What is expected → Pictures aside, the data must be reproduced exactly.

Source data →
====
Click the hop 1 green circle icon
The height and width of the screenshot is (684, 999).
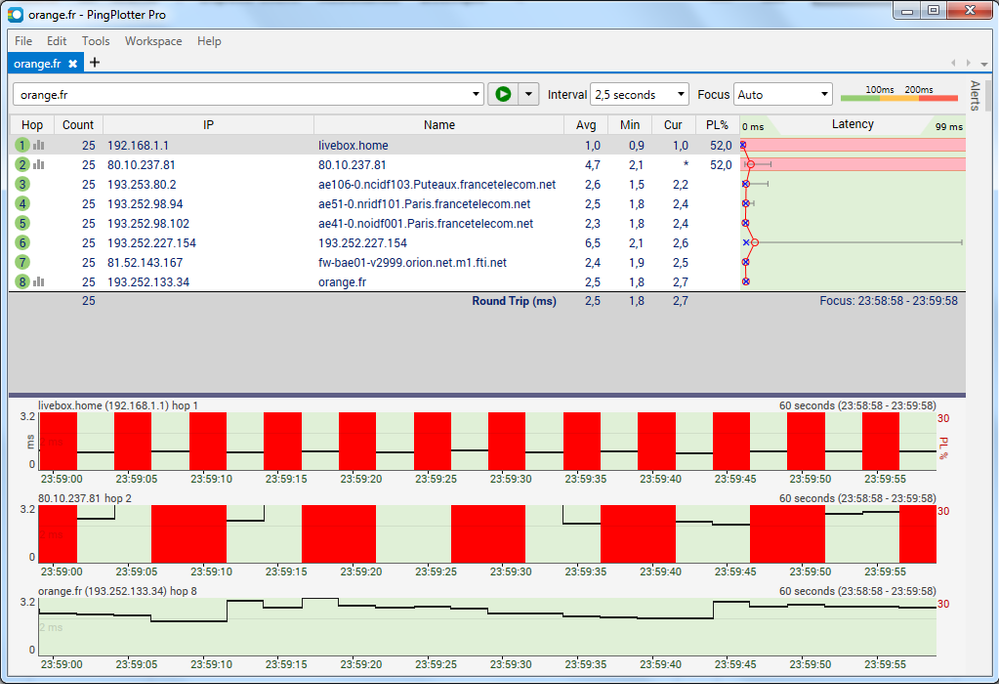[22, 145]
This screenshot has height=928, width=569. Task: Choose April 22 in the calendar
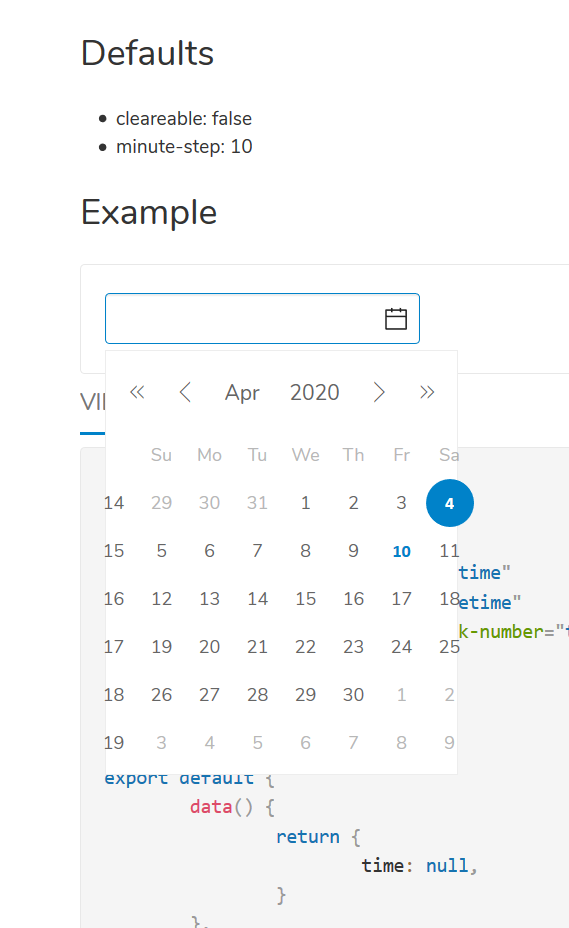[x=306, y=647]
====
Output for this task →
Click the hop 1 green circle icon
The height and width of the screenshot is (684, 999).
[22, 145]
This screenshot has height=928, width=569. Task: Choose April 22 in the calendar
[x=306, y=647]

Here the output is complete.